Stocks and bonds go together like peanut butter and jelly: truly a case where the sum is much, much greater than the composite parts.

Or, at least, it has been.

In 2013, however, John Bogle, renowned founder of The Vanguard Group, began critiquing core U.S. bond indices as being fundamentally broken. At the time, the issuance-weighted Barclay’s U.S. Aggregate Bond Index had a hefty 70% allocation to debt backstopped by the U.S. government, including Treasuries and agency MBS. His argument, at the time, was that the intermediate-term bond portfolio most investors hold looks much more like the other 30% of the portfolio, making the overall index an inappropriate benchmark for passive tracking.

We can look under the hood of the iShares Core U.S. Aggregate Bond ETF (AGG), which tracks the Barclay’s U.S. Aggregate Bond Index, to see that not much has changed since 2013.

What we see is that U.S. Treasuries and MBS pass-throughs still comprise 60%+ of the portfolio. In fact, over 80% of the portfolio is comprised of just three sectors.

Just how important are these three sectors to the overall return of the portfolio?

One way to explore this question is to try to cut out the fluff and replicate the index by building a portfolio using just the three primary sleeves.
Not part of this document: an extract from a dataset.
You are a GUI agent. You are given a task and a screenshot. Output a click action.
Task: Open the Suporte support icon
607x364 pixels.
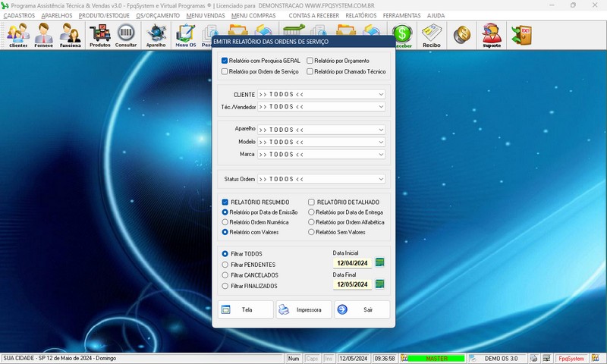[492, 34]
Fortunately, there are ETFs available that represent these three sectors: the iShares U.S. Treasury Bond ETF (GOVT), the iShares MBS ETF (MBB), and the iShares iBoxx $ Investment Grade Corporate Bond ETF (LQD).

By setting the other sectors to a 0% allocation and normalizing, we end up with a portfolio that is 46.86% GOVT, 34.46% MBB, and 18.78% LQD.  How close does this portfolio come to replicating the performance of AGG?

Growth of $1

Almost spot on. (It is worth noting that the weighted expense ratio of the ETFs in the replicating index is 19.8 basis points (“bp”) while the expense ratio for AGG is 8bp.  About half of the performance differential above can be explained by this fee difference.)